Type contracts for pipeline steps (engine-facing).

This module defines the minimal protocol that all pipeline steps must implement. Steps are instantiated objects that are callable; the engine invokes step(ctx) where ctx is the pipeline context (typically ProcessingContext).

Lifecycle

1) The runner calls step.may_proceed(ctx) to gate execution. 2) If allowed, it calls step.run(ctx) (which mutates ctx in place). 3) Regardless, it calls step.hint(ctx) so a step can attach non-binding reason/telemetry hints (diagnostics). Final outcome classification is handled centrally, not by steps.

Attributes:

name : str Fully qualified name used for tracing/telemetry. axes_written : tuple[Axis, ...] Declares which status axes this step is allowed to set (e.g. ("fs", "content")).

Step

Bases: Protocol[Ctx]

Protocol for a single pipeline step.

A step is a callable object that mutates a ProcessingContext and declares which status axes it is responsible for. Implementations typically subclass topmark.pipeline.steps.base.BaseStep.

Notes

In this context we're not type-checking step execution; we're keeping a log of step instances. The concrete type we care about elsewhere is Step[ProcessingContext] (in ProcessingContext.steps and pipeline declarations). Here, it's fine to say "step of any context".

may_proceed

may_proceed(ctx)

Return whether the step should run given the current context.

Parameters:

Name Type Description Default
ctx Ctx

The mutable processing context.

required

Returns:

Type Description
bool

True if the step may run; False to skip this step.

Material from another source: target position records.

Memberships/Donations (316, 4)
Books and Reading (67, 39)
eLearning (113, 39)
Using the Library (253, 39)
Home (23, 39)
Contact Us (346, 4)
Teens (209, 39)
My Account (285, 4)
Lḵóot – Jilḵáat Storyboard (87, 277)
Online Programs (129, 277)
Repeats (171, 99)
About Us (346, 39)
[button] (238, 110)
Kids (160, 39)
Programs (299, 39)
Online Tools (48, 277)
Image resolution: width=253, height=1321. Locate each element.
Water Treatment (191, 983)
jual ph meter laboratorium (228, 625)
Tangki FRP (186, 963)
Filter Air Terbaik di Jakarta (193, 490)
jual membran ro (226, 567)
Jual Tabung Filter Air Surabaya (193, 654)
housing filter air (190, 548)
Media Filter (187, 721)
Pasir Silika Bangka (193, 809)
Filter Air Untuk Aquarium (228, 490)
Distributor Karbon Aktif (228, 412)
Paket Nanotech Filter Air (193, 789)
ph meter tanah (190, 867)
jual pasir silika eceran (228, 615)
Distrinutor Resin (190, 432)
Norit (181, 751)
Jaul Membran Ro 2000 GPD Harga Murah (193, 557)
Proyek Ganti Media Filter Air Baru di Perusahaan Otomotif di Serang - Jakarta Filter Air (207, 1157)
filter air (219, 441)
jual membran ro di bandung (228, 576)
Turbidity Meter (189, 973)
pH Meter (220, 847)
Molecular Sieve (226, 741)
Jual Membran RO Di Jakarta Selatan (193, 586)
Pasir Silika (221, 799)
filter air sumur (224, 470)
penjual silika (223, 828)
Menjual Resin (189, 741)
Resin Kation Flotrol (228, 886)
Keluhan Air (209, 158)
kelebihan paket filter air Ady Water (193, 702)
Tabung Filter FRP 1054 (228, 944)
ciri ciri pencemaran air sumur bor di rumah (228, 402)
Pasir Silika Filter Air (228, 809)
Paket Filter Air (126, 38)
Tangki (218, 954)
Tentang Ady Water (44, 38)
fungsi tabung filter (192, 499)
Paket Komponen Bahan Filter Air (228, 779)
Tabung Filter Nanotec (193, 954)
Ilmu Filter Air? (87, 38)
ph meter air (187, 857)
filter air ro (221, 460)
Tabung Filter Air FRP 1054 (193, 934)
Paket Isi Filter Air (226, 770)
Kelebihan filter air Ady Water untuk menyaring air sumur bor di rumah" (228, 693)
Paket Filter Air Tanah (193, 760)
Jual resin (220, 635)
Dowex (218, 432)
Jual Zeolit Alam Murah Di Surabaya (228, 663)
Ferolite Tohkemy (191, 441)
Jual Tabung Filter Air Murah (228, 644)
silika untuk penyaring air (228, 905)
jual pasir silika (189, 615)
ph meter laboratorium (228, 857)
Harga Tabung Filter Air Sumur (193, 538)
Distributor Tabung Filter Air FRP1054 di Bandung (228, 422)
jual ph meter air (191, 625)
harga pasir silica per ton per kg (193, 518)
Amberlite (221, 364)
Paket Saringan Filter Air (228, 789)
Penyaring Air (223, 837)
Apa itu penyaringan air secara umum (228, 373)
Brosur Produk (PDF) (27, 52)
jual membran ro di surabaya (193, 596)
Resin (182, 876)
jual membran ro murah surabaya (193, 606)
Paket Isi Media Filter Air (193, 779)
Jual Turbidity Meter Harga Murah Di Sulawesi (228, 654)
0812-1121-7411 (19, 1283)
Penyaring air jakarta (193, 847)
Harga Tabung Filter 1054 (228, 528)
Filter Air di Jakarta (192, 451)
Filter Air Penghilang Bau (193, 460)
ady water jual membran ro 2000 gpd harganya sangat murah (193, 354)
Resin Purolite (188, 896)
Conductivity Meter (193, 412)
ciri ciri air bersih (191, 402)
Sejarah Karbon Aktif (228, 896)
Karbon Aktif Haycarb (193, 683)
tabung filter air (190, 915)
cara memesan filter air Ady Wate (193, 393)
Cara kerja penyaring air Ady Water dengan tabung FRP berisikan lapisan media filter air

Source code in src/topmark/pipeline/protocols.py
def may_proceed(self, ctx: Ctx) -> bool:
    """Return whether the step should run given the current context.

    Args:
        ctx: The mutable processing context.

    Returns:
        True if the step may run; False to skip this step.
    """
    ...

run

run(ctx)

Execute the step, mutating the context in place.

Implementations must only write to axes they own (as declared in axes_written) and must not raise for expected control flow. I/O or parser errors should update the appropriate status axis and diagnostics.

Parameters:

Name Type Description Default
ctx Ctx

The mutable processing context.

required
Source code in src/topmark/pipeline/protocols.py
def run(self, ctx: Ctx) -> None:
    """Execute the step, mutating the context in place.

    Implementations must **only** write to axes they own (as declared in
    ``axes_written``) and must not raise for expected control flow. I/O or
    parser errors should update the appropriate status axis and diagnostics.

    Args:
        ctx: The mutable processing context.
    """
    ...

hint

hint(ctx)

Attach non-binding hints/telemetry to the context.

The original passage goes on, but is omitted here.